Pas de récit chronologique pour nous présenter sa vie.
Et cependant, l’auteur est omniprésent dans son livre, précisément parce qu’il part toujours
de sa propre expérience, seul domaine sûr d’observation, pour exercer son jugement.
- Confidences. Non qu’il soit avare de confidences parfois très intimes, mais tout ce
qu’il nous dit de lui arrive au détour d’une page.
- L’observation de soi. Certes, le goût de Montaigne pour l’introspection est indéniable,
tout comme le plaisir qu’il éprouve à se retrouver en sa seule compagnie.

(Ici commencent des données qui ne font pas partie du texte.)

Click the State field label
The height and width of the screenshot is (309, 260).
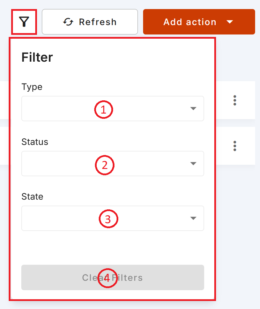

- La construction de soi-même. Dans un monde où sont mises en cause, et parfois
s’écroulent, des valeurs séculaires, Montaigne a trouvé en lui-même un point
d’ancrage qui lui permet de rester maître de la conduite de sa vie, refusant d’être le
jouet d’engouements passagers ou de passions d’un instant toujours futiles et sans
fondements solides, qu’il aborde en toute lucidité. Son livre est inséparable de
lui-même.
- Le « parler » de Montaigne. Loin des voies toutes tracées, Montaigne donne à son
texte cette présence de la vie qu’il voulait conserver et transmettre dans son écriture
même. Les digressions nous entraînent dans le vagabondage de sa pensée, mais il
en est conscient. La saveur des mots qu’il emploie nous place au cœur d’une pensée
vécue, sentie; pas d’abstractions fumeuses sous sa plume.
- Écrire pour vivre. Nous entendons l’ambition d’une œuvre et d’un homme, loin de
l’austérité des morales traditionnelles, mais avec les exigences qu’il s’est forgées
lui-même.
Projet humaniste par excellence qu’un tel dialogue avec soi-même, qui n’a pu se réaliser
que par l’écriture vigilante et totalement consciente des Essais.